Everyone has kitchen knives and scissors. And a smaller group of us have garden shears, lawnmower blades, ninja/pirate swords, mohel tools and other instruments with blades that simply get dull.
But few have professional grinding tools.
In college I hacked away at veggies in restaurant kitchens. One of the important things learned is that semi-dull blades are more dangerous than something super sharp. A knife that bounces off a tomato, for example, will cut other things (such as the end of my pinkie finger – which got stitched back on). But how do you maintain blades when you also are busy maintaining all manner of other shit in your life?
Enter Bob.
My first encounter was because of the bell. His siren. He drives up to my place near 7th Street and 8th Ave and clangs his availability. And then there was the truck… or trolley. What the heck he was pushing. Korean Tacos? Peruvian truffle waffles? But upon closer inspection, he was sharpening knives. Nice.

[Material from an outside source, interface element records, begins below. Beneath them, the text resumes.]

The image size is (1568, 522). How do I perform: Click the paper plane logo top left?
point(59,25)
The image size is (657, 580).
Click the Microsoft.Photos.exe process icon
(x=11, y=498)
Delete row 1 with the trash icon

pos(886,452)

Upon zipping back to my abode, I filled a shoebox with things that hadn’t been properly sharpened for years. He quoted me a price and told me to check back in an hour. Being new to NY, it felt a bit disconcerting to blindly trust someone with stuff, especially when they can drive off, laughing evil-like. But sure enough, he was there, finishing up my items.
His schedule is unknown to me, but every once in a while a deep, long bell ring echoes up the canyon of my street, which now triggers a Pavlovian need to assess the cutlery. And in a way it connects us to a Brooklyn of old, where people had a single expertise and toiled the neighborhoods to make their daily wage.